Stored data
━━━━━━━━━━
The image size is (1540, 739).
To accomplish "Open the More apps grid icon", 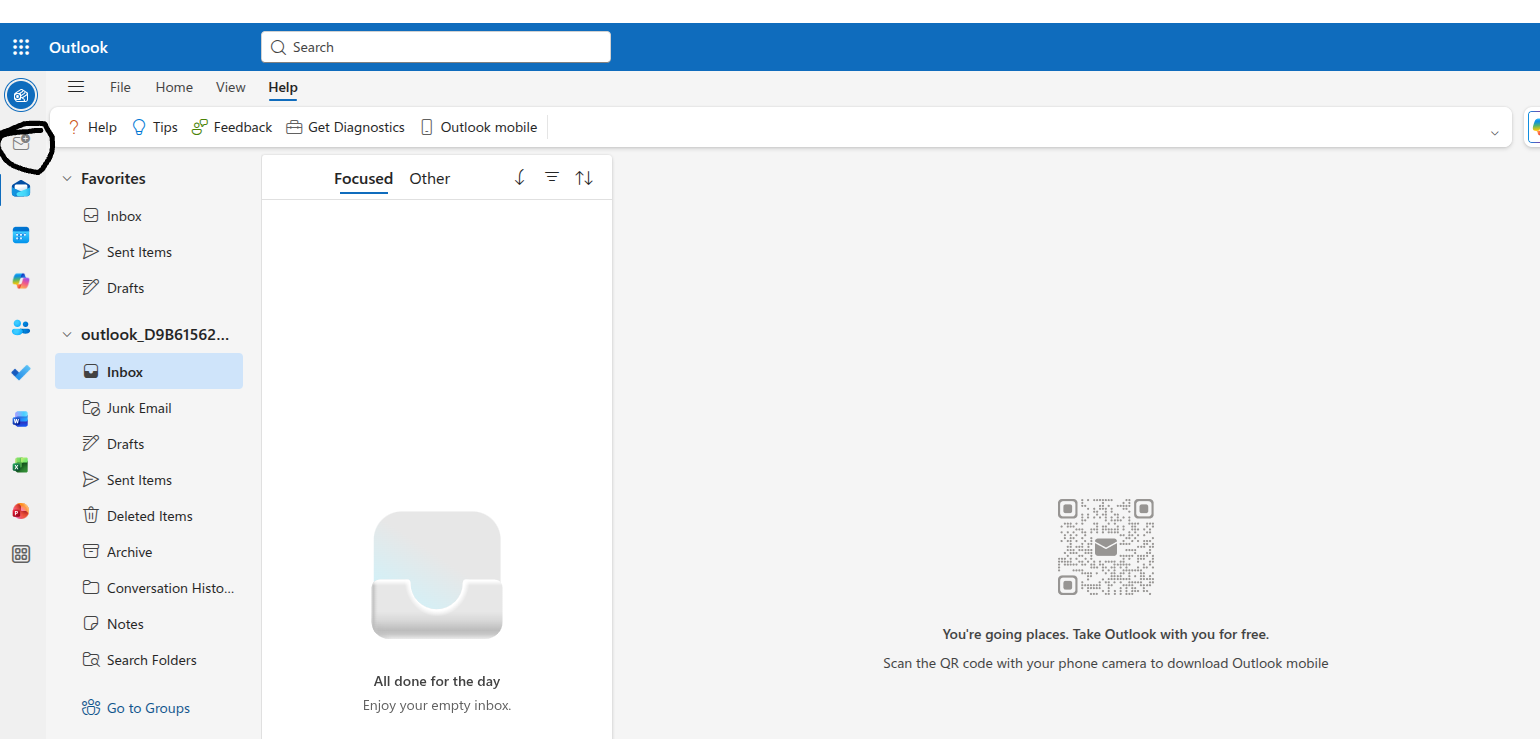I will click(20, 553).
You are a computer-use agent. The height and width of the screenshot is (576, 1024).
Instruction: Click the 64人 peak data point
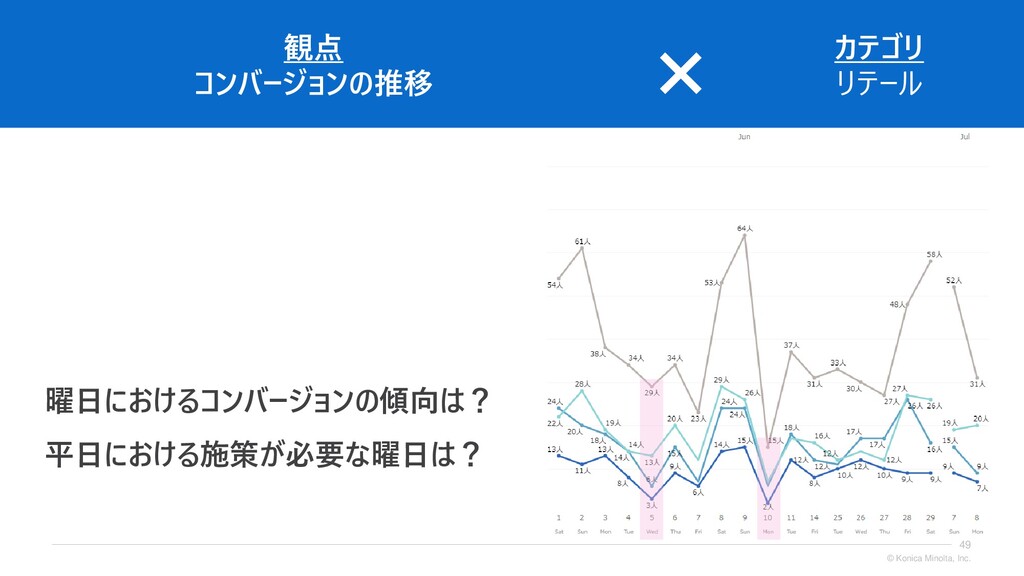click(x=744, y=234)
━━━━━━━━━━
Activity ->
With pictures left out, repeat exactly the lines from the line bearing "You are a computer-use" through the final line of the records above.

Response box ->
You are a computer-use agent. The height and width of the screenshot is (576, 1024).
Instruction: Click the 64人 peak data point
click(x=744, y=234)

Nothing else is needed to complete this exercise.